Start of TEXT

In the 1950s, the term "fat shaming" had yet to be coined, but the demeaning practice was certainly alive and well. Even though the average waistline was slimmer then than now, LIFE magazine published a multi-page spread in its March 1954 edition on "The Plague of the Overweight," which led with the declaration that "The most serious health problem in the U.S. today is obesity."
According to statistics compiled by insurance companies at the time, around 3 percent of post-World War II Americans were considered obese, and "[were] drastically prone to diabetes, gallstones, hernia, kidney and bladder impairments and complications during surgery and pregnancy." Considering how that percentage has increased to 35.7 percent of the adult U.S. population, the magazine was correct in recognizing a health trend.
That said, pretty much everything else in the article is flat-out wrong, starting with its reasoning for why overweight and obese people gain weight in the first place.

End of TEXT

§ **TASKS**:
1. From the passage on the 1950s LIFE magazine obesity article, extract the text from "That said, pretty" up to and including "the first place.".
2. According to the passage on the 1950s LIFE magazine obesity article, which conditions were obese Americans "drastically prone to"? List each one.
3. Write what comes next in the passage on the 1950s LIFE magazine obesity article, picking up after its final sentence.

Start of DATASET CONTENT

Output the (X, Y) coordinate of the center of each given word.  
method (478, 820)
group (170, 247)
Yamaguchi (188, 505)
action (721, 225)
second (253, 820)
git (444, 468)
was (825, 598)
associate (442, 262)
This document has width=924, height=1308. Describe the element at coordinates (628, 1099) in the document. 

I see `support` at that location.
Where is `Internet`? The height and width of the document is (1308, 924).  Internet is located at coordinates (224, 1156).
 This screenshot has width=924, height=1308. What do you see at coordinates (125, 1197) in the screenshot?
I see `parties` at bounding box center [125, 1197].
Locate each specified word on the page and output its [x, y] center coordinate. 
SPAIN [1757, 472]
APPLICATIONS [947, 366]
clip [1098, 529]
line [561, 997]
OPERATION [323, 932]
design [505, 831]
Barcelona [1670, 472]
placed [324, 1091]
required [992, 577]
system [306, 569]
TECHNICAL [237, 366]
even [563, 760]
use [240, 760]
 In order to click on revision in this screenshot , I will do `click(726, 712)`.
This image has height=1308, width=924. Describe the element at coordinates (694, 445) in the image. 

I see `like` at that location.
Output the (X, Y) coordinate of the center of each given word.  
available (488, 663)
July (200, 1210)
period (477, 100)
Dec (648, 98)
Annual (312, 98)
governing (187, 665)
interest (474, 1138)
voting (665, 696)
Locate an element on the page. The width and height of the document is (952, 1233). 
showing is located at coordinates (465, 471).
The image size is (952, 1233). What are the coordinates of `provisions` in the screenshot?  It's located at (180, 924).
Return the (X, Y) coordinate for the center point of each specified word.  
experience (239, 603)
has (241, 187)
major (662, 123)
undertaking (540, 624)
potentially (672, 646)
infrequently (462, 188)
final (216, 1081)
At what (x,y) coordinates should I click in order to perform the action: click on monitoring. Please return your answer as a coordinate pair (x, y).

End of DATASET CONTENT

§ **RESPONSES BY TASK**:
1.
That said, pretty much everything else in the article is flat-out wrong, starting with its reasoning for why overweight and obese people gain weight in the first place.

2.
- diabetes
- gallstones
- hernia
- kidney and bladder impairments
- complications during surgery and pregnancy

3.
Gluttony! Greed! It's surprising the author didn't toss in a few more seven deadly sins for good measure to make sure that the people in question are sufficiently demeaned. That said, the size of one's belly has long been (wrongly) framed in moralistic terms, but even by today's body snarking standards, LIFE's outright demonizing is alarming:
Then my initial shock/revulsion faded to sadness once I got to the magazine's story and accompanying photo spread of Dorothy Bradley, a young woman who struggled with weight loss and its socially ostracizing effects. Photos show Dorothy at the beach in a swimsuit, working out in a sweatsuit, in a store trying on a figure-hugging dress, and staring sadly at a slimmer woman's milkshake. Again, the magazine implies there's something fundamentally wrong with Dorothy, who "weighed 205 pounds and fit snugly into a matronly size 44 graduation dress" when she matriculated from high school. Perhaps, LIFE opined, she suffered from an "unconscious emotional turmoil."
Small wonder if Dorothy did in fact endure conscious emotional turmoil since she was made so keenly aware of her size. In one of the photo captions, for instance, she tells LIFE that "No boy I'd have would marry me at this size." And after yo-yoing between losing and then gaining back and then losing again 60 pounds, LIFE declares her "an attractive Dorothy."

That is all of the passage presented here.